ArmDescriptionAssigned Intervention
Experimental
Birtamimab plus Standard of Care Chemotherapy- For Double-blind Phase and OLE Phase of study
Intravenous administration of 24 mg/kg birtamimab every 28 days. Drug: Standard of Care Chemotherapy. Bortezomib-containing chemotherapy regimen (e.g. cyclophosphamide, bortezomib, and dexamethasone (CyBorD)) according to the institutional standard of care. The initiation of daratumumab treatment at randomization is allowed at the discretion of the Investigator; initiation at any other time during the Double-blind Phase is prohibited. For subjects who did not initiate daratumumab at randomization during the Double-blind Phase, daratumumab may be initiated at any time during the OLE Phase at the Investigator's discretion.
  • Drug: Birtamimab
    Intravenous administration of 24 mg/kg birtamimab every 28 days
  • Drug: Standard of Care Chemotherapy
    Bortezomib-containing chemotherapy regimen (e.g. cyclophosphamide, bortezomib, and dexamethasone (CyBorD)) according to the institutional standard of care
Placebo Comparator
Placebo plus Standard of Care Chemotherapy- For Double-blind Phase of study
Intravenous 0.9% Saline administration as a placebo every 28 days. Drug: Standard of Care Chemotherapy. Bortezomib-containing chemotherapy regimen (e.g. cyclophosphamide, bortezomib, and dexamethasone (CyBorD)) according to the institutional standard of care.

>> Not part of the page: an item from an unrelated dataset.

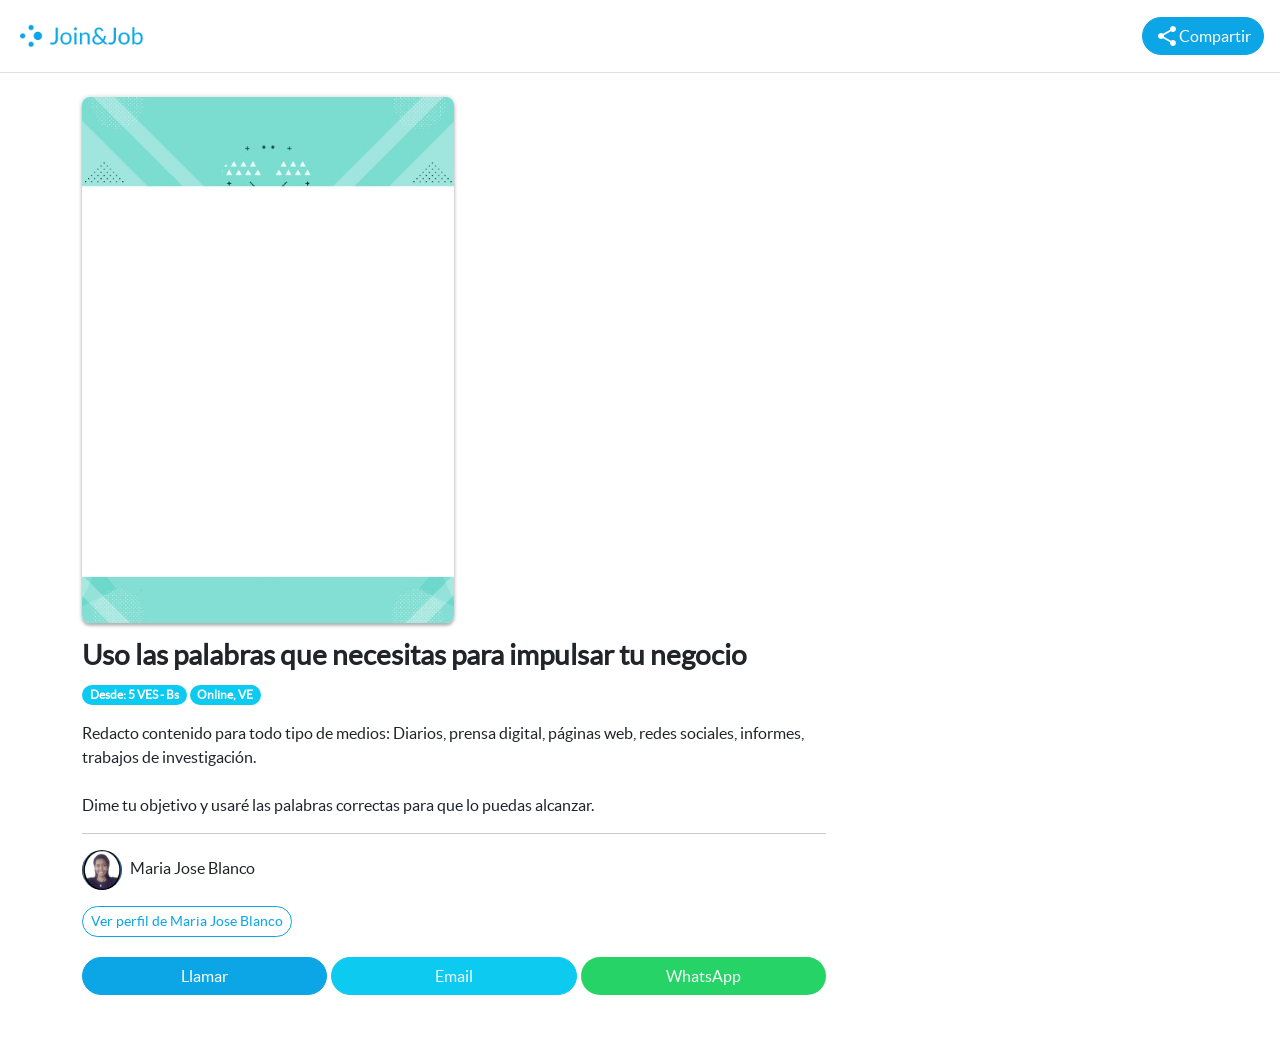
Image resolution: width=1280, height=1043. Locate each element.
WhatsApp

Initiation of daratumumab at randomization allowed at the discretion of the investigator.
  • Other: Placebo
    Intravenous 0.9% Saline administration as a placebo every 28 days
  • Drug: Standard of Care Chemotherapy
    Bortezomib-containing chemotherapy regimen (e.g. cyclophosphamide, bortezomib, and dexamethasone (CyBorD)) according to the institutional standard of care

Recruiting Locations

More Details

Status
Recruiting
Sponsor
Prothena Biosciences Ltd.

Study Contact

Sonia Romero
650-837-8550
AFFIRM-ALClinicalTrial@prothena.com

Detailed Description

This is a Phase 3 multicenter, global, randomized, double-blind, placebo-controlled study to evaluate the efficacy and safety of birtamimab in Mayo Stage IV patients with AL amyloidosis (i.e., Double-blind Phase), followed by a long-term, open-label extension (i.e., Open-label Extension [OLE] Phase). The primary objective of the Double-blind Phase is to evaluate the efficacy of birtamimab by assessing time to all-cause mortality. All patients will receive bortezomib-containing chemotherapy regimen as standard of care. For the Double-blind Phase of the study, approximately 220 newly diagnosed Mayo Stage IV patients with AL amyloidosis will be enrolled and randomized in a 2:1 ratio to birtamimab or placebo. Subjects will remain on study until study completion, when the pre-defined number of events (all-cause mortality) have been reached. After completion of the Double-blind Phase, eligible subjects may enter the optional OLE Phase, in which all subjects will receive open-label birtamimab treatment, regardless of Double-blind Phase randomized treatment assignment. Treatment in the OLE Phase will continue for an additional 24 months or until birtamimab is commercially available in a subject's country of residence, whichever occurs first (in accordance with country-specific regulations). The primary objective of the OLE Phase is to evaluate the long-term safety of birtamimab plus standard of care in Mayo Stage IV subjects with AL amyloidosis.